Initially identified by Schrödinger Site-Map, then confirmed by partial overlap with MOE SiteFinder results and visual analysis of EBNA1 structures, as well as by docking against a number of molecular probes, the Secondary Site is defined by a tiny, mostly hydrophobic hole where the terminal base of one DNA strand interfaces with the protein (Fig. 2 and Figure S4, SI-6).

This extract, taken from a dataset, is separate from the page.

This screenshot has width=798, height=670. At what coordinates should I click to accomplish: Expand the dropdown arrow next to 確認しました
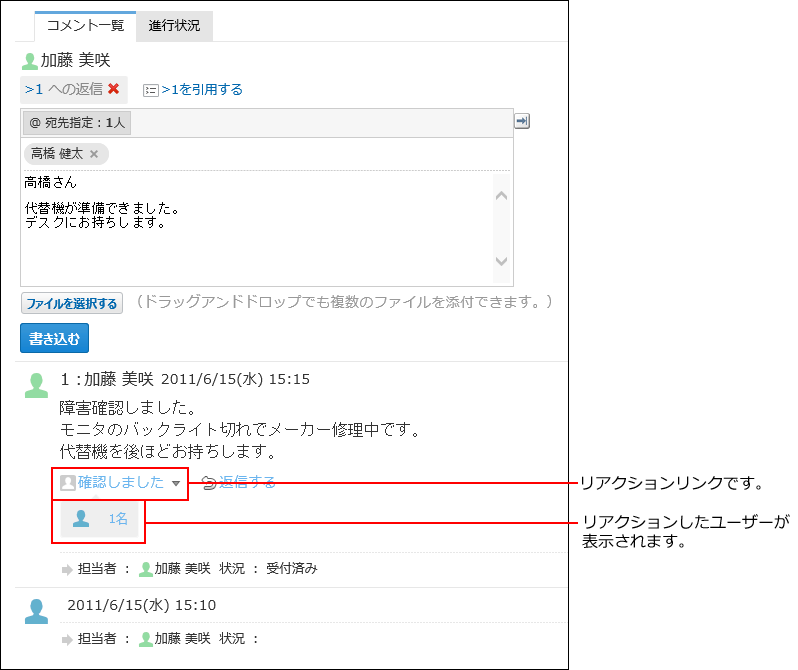coord(176,483)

It is located right across the volume enclosed by the RH and one edge of the FD Helix and, considering its location we named it the RH Site.

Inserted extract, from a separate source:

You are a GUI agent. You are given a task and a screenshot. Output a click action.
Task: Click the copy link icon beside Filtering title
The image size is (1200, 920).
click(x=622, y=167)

Despite its modest size, the “druggability” score calculated by SiteMap [22, 46, 47] for this site was remarkable (SiteScore 0.7, Dscore 0.6), and its propensity to serve as a binding pocket might be explained by the amino acid composition of a few residues facing the site.

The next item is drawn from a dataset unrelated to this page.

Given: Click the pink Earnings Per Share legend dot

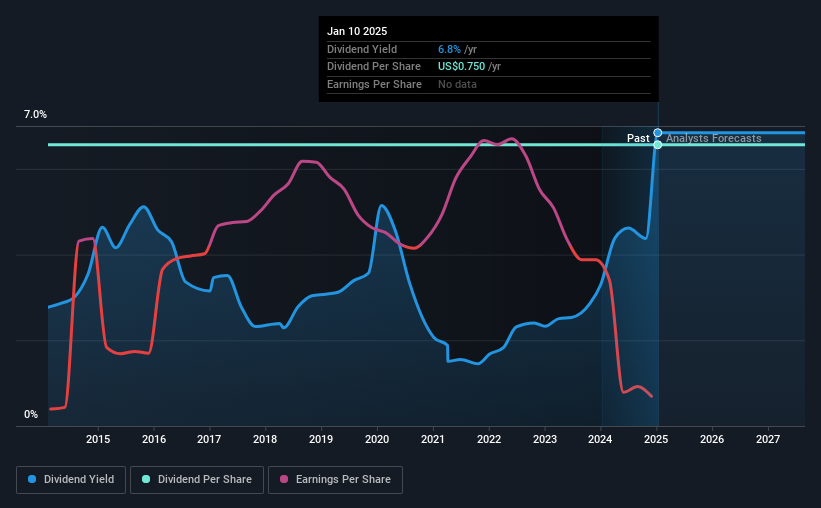Looking at the screenshot, I should coord(284,479).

The first two residues, Asn519 and Leu520, belong to the RH. Of these, the side chain of Leu520 offers its hydrophobic contribution by appearing right in the center of the site. At the same time, the polar side chain of Asn519 represents the opportunity to engage in strong interactions with hydrogen bond acceptor moieties of ligand molecules. The side chains of residues Thr590 and Lys586, both localized on the CD, represent additional sources of hydrogen bond donors. Last, the bifurcated side chain of Asn480 facing from the FD Helix provides both hydrogen bond donor and acceptor moieties (Figure S4, SI-6). Given its key location at the interface between protein and DNA, we envision for this pocket a possible role in regulating protein/DNA interactions, and therefore small molecules that bind to this site might severely compromise EBNA1 ability to bind DNA. Clearly, the EBNA1 Secondary Site represents an invaluable opportunity for drug design, and in consideration of its size, we suggest that it might constitute an ideal target for FBDD approaches.
Located at the interface between the monomer units of EBNA1, the Tertiary Site is also named the Dimerization Site, and is constituted by a wide surface that extents over part of the 8 stranded antiparallel β-barrel structure in the CD (Fig. 2). While presenting a limited hydrophobic surface right in the middle, it primarily shows a mixed hydrophobic and hydrophilic character.
Interestingly, although the Tertiary Site was identified by computational mappings on both the crystal structures of EBNA1 unbound to DNA that were analyzed (1VHI and unpublished structure), no “druggable” cavity was detected at the protein–protein interface of EBNA1 in complex with DNA, suggesting that conformational changes might occur upon DNA binding or release.
Given the pivotal role of protein dimerization in EBNA1 activation and DNA binding, small molecule inhibitors of protein–protein interactions might be a winning strategy to EBNA1 inhibition. Thus, we conceive that also the Dimerization Site holds great potential as a target for drug design.
Last, we highlight presence of a Quaternary Site, which was identified by Schrödinger SiteMap, and further confirmed by providing quite a number of molecular probes docking modes (Fig. 2). Very small and almost entirely solvent exposed, it is located opposite to the DNA molecule, in a protein region that is delimited by the top of the FD Helix, the second helix of the CD and the loop sequence connecting the FD to the CD elements.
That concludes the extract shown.